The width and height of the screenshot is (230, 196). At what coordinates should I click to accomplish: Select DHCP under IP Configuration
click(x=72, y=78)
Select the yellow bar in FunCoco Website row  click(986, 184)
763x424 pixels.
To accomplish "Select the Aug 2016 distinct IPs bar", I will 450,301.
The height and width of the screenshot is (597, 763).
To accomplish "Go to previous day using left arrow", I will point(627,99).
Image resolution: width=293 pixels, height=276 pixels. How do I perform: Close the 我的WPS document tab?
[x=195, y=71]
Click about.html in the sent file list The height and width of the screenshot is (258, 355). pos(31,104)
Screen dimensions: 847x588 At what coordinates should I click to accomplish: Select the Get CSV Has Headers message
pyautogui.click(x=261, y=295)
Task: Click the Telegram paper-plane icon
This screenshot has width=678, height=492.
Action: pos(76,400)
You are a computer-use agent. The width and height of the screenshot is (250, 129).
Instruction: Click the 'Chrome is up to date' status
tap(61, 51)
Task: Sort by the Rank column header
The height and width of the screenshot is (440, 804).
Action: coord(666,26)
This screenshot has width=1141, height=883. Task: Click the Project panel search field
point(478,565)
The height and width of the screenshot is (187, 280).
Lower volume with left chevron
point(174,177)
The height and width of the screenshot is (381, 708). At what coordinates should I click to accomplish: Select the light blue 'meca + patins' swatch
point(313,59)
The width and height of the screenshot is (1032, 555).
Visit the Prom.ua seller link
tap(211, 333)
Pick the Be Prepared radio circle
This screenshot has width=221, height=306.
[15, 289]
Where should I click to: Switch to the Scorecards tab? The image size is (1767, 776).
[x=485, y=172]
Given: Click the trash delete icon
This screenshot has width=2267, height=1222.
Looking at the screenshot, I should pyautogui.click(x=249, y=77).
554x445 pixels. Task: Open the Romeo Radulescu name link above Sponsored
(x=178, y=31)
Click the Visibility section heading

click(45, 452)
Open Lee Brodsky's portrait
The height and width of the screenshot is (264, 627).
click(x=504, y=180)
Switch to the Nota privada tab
++++
— Stated goal —
Reproduce every row, substituting "position" for each occurrence of "coordinates" and leaving everything else unchanged.

— Exercise answer —
The width and height of the screenshot is (230, 196). At what position should I click to accomplish: Select DHCP under IP Configuration
click(x=72, y=78)
Select the yellow bar in FunCoco Website row  click(986, 184)
763x424 pixels.
To accomplish "Select the Aug 2016 distinct IPs bar", I will 450,301.
The height and width of the screenshot is (597, 763).
To accomplish "Go to previous day using left arrow", I will point(627,99).
Image resolution: width=293 pixels, height=276 pixels. How do I perform: Close the 我的WPS document tab?
[x=195, y=71]
Click about.html in the sent file list The height and width of the screenshot is (258, 355). pos(31,104)
Screen dimensions: 847x588 At what position should I click to accomplish: Select the Get CSV Has Headers message
pyautogui.click(x=261, y=295)
Task: Click the Telegram paper-plane icon
This screenshot has width=678, height=492.
Action: pos(76,400)
You are a computer-use agent. The width and height of the screenshot is (250, 129).
Instruction: Click the 'Chrome is up to date' status
tap(61, 51)
Task: Sort by the Rank column header
The height and width of the screenshot is (440, 804).
Action: coord(666,26)
This screenshot has width=1141, height=883. Task: Click the Project panel search field
point(478,565)
The height and width of the screenshot is (187, 280).
Lower volume with left chevron
point(174,177)
The height and width of the screenshot is (381, 708). At what position should I click to accomplish: Select the light blue 'meca + patins' swatch
point(313,59)
The width and height of the screenshot is (1032, 555).
Visit the Prom.ua seller link
tap(211, 333)
Pick the Be Prepared radio circle
This screenshot has width=221, height=306.
[15, 289]
Where should I click to: Switch to the Scorecards tab? The image size is (1767, 776).
[x=485, y=172]
Given: Click the trash delete icon
This screenshot has width=2267, height=1222.
Looking at the screenshot, I should pyautogui.click(x=249, y=77).
554x445 pixels. Task: Open the Romeo Radulescu name link above Sponsored
(x=178, y=31)
Click the Visibility section heading

click(45, 452)
Open Lee Brodsky's portrait
The height and width of the screenshot is (264, 627).
click(x=504, y=180)
Switch to the Nota privada tab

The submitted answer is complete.